Spirit, breath, wind — the Greek of John 3 and Pentecost.

Wind, breath, and the Breath of God

Like its Hebrew twin ruach, pneuma is first a thing you can feel — wind on the face, breath in the chest. From there it rises to name the life-breath, the human spirit, and finally the Holy Spirit who hovered over creation and rushed through Pentecost.

Born of the Spirit

Jesus tells Nicodemus a man must be 'born of water and pneuma,' then puns: 'the pneuma blows where it wishes.' New birth is as free and uncontrollable as the wind. This is why pneuma sits at the heart of the baptism debate — water and Spirit, and what their joining effects.
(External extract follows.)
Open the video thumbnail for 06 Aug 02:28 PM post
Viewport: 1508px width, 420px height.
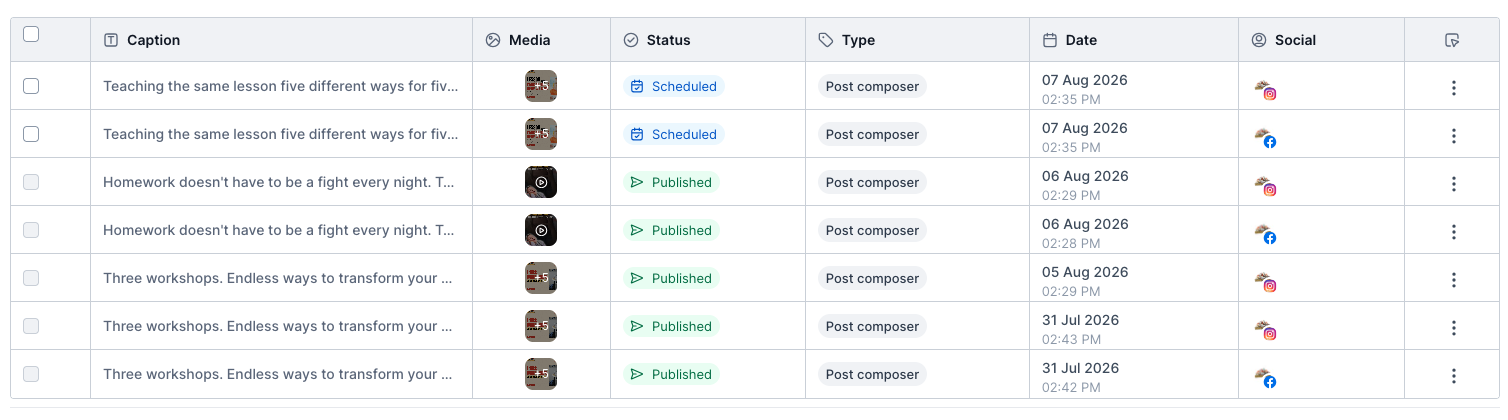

Where This Word Decides Debates

Pneuma informs baptism (born of water and Spirit), pneumatology, and the Trinity (the Spirit as a divine person, not a force).

When This Word Study Proves Too Much

Don't flatten the Holy Spirit into mere 'force' or 'wind' because the word can mean wind — Scripture personalizes the Spirit (he speaks, grieves, wills). And read context to tell wind, human spirit, and Holy Spirit apart.